The pay gap is something that's a part of almost every industry, but it's almost never as obvious and pronounced as it is in Hollywood.

Just last year, Mark Wahlberg and Michelle Williams were in the headlines over issues with their payment for reshoots for All The Money In The World, with Wahlberg picking up a substantially larger cheque to Williams for the same amount of work and time. It's been going on for years, but there's been more than a few actors who've gone out of their way to do what they can to level the playing field - and one of them is the late, great Paul Newman.

In an interview with BBC 5 Radio, Susan Sarandon revealed that on the 1998 neo-noir film, Twilight (no, not that one), her two co-stars Gene Hackman and Paul Newman were being paid the same amount - with both being paid more than her.

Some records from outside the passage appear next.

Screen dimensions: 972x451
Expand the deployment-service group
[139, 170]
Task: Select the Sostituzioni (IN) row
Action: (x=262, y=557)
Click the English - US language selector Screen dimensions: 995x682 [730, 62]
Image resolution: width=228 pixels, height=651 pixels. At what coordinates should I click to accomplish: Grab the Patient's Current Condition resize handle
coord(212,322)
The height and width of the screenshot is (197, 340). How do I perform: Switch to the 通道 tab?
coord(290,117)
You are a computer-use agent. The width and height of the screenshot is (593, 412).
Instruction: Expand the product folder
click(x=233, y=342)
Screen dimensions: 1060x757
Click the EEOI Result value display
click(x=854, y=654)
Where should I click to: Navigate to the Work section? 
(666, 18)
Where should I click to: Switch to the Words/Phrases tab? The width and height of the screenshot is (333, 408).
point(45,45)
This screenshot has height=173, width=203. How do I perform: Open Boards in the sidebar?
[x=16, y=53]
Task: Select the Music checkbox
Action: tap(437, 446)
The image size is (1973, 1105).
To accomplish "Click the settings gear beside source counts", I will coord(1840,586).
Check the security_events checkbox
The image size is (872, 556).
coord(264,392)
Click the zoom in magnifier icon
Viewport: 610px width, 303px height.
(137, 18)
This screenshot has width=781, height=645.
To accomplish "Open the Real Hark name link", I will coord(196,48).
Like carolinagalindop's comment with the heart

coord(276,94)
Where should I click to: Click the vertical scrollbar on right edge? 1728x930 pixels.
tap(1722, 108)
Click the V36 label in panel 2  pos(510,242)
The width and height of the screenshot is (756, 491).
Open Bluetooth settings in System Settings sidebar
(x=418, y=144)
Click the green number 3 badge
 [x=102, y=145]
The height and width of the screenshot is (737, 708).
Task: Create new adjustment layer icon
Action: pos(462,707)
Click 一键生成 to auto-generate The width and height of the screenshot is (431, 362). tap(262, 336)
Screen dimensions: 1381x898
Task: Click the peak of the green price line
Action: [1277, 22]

When Sarandon brought this up with them at a meeting, Newman offered to give up part of his salary to ensure they were on equal pay.

"They said it was 'favoured nations', but they only meant the two guys," explained Sarandon. "He stepped forward and said, 'Well I'll give you part of mine'. So, yeah, he was a gem." The term favoured nations refers to an agreement in actor's contract where if they had equal billing on a poster, the producers will pay them equally - in this case, however, it only applied to two-thirds of the equally billed actors.